The move, if enacted by the council, would bring the city in line with other cities that have taken steps in the direction of a vaccine mandate, including Pasadena in the Los Angeles area.
San Francisco and New York City have announced similar plans — and Monday, California officials announced that all state employees and all workers at hospitals and health care facilities will be required to show proof of COVID-19 vaccination or be tested at least once a week.
“The City of Los Angeles must lead by example,” Ridley-Thomas said in a statement released late Monday night.
“During Wednesday’s council meeting, I plan to introduce a motion that would direct staff to develop a policy to require all city employees be fully vaccinated for the COVID-19 virus; and report their COVID-19 vaccination status to the appropriate City department.
“Plain and simple,” he added, “vaccinations are the only way out of this pandemic. They are the most effective way to prevent transmission and limit COVID-19 hospitalizations and deaths.
“If we want our economy to fully recover, if we want our children to be able to go to school without masks on, and if we want the most vulnerable members of our community to not end up in the hospital, we must all do our part and this motion is a step in the right direction.”
With the Delta variant of the coronavirus continuing to drive up infection rates and hospitalizations in Los Angeles County, Ridley-Thomas added, “I believe that now is the time to scale up our COVID-19 precautions.”
Monday, L.A. County reported four more deaths and 1,966 new COVID-19 infections, while hospitalizations increased to 825 — more than double the number from just two weeks ago.
“It’s time to get it done,” Ridley-Thomas said, regarding a vaccine mandate.

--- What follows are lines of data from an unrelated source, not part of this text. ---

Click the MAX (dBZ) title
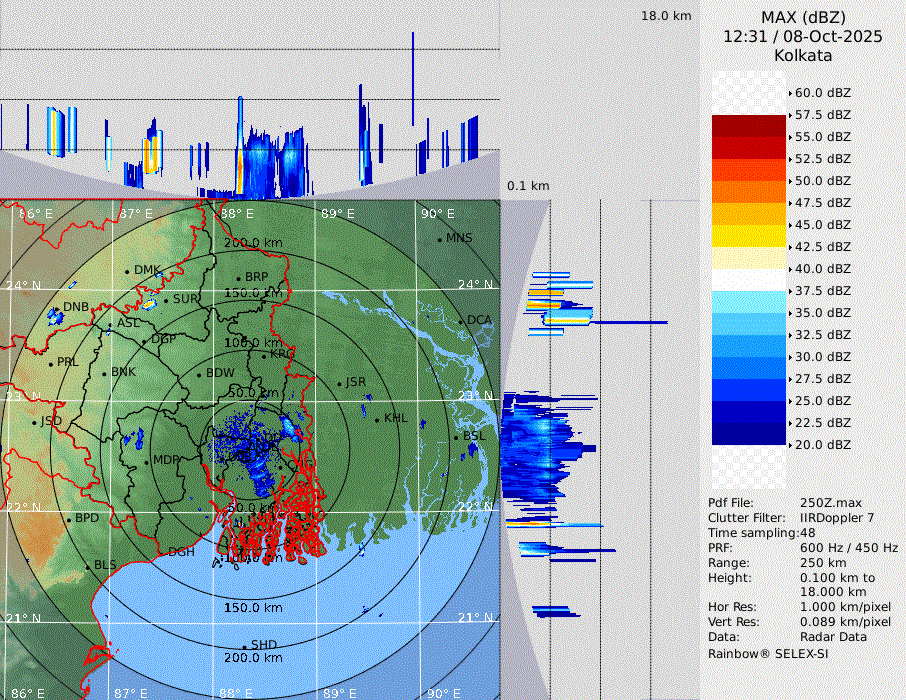906x700 pixels. (x=803, y=17)
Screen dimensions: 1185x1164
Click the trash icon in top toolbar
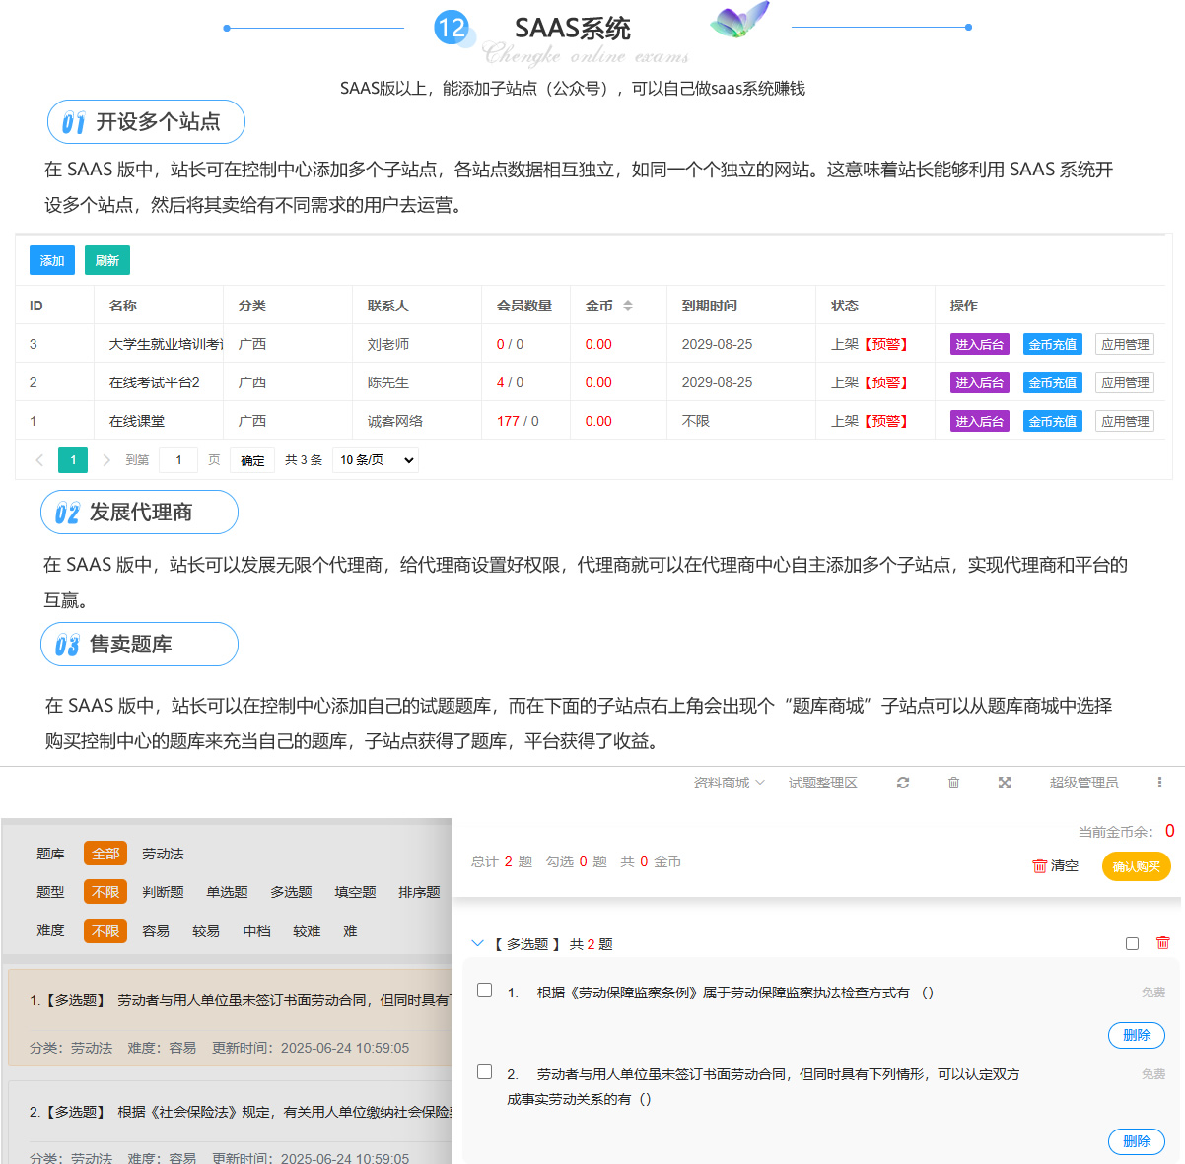tap(953, 783)
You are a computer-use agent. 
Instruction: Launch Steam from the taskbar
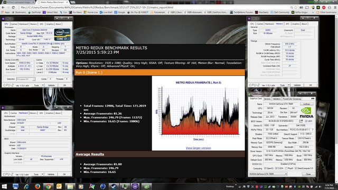click(x=114, y=186)
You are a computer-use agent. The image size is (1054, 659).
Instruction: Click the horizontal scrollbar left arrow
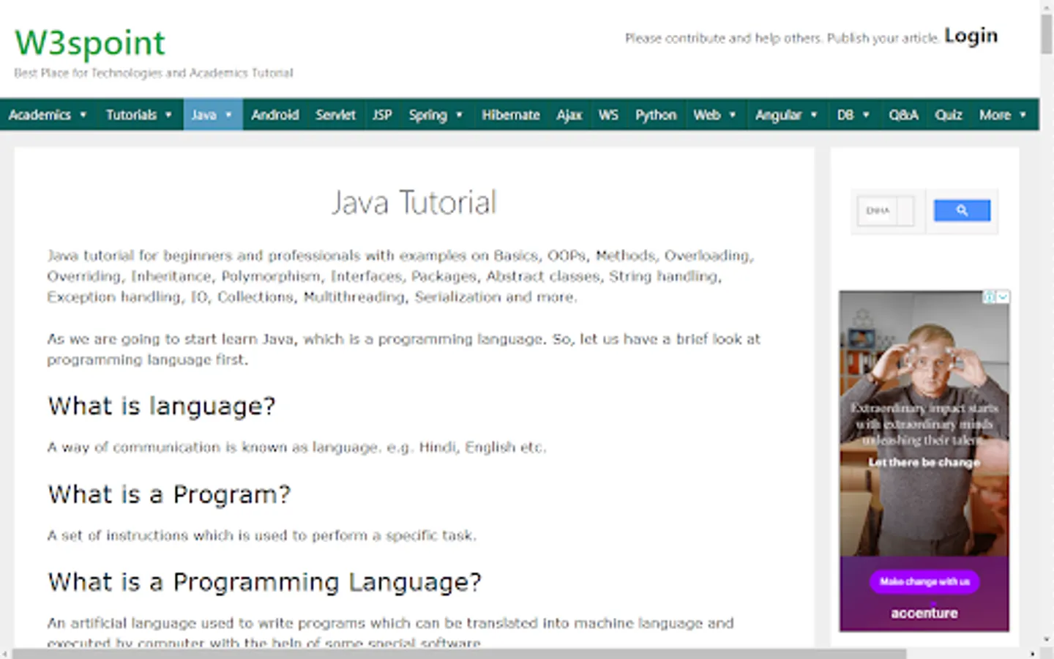pyautogui.click(x=6, y=653)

He is likely to receive support from fellow council members, several of whom have already publicly supported the city moving in vaccine-mandate direction.
“I support having all city workers vaccinated,” Council President Nury told the Los Angeles Times.
Councilman Kevin de León, meanwhile, told the Times, “There’s no question in my mind that the city of L.A. should model to the state and the nation that we will do everything within our power to keep our city workers and neighbors safe,” he said.
De León, however, said he had not yet worked out potential consequences if city employees fail to comply with any vaccine mandate.
Meanwhile, after an announcement by the state Monday, all state employees and all workers at hospitals and health care facilities across California will be required to show proof of COVID-19 vaccination — while those who are unable or refuse to do so will have to be tested at least once a week.
The vaccine-verification program for state employees is expected to begin as early as next week. The system for health-care workers will be implemented over the coming weeks, with compliance expected by Aug. 23. It will apply to all health-care settings across the state — public and private.
The policy falls short of a vaccine “mandate,” offering employees the option of undergoing regular COVID testing instead of providing proof of vaccination. Those workers will be required to undergo testing at least once a week, possibly even twice a week.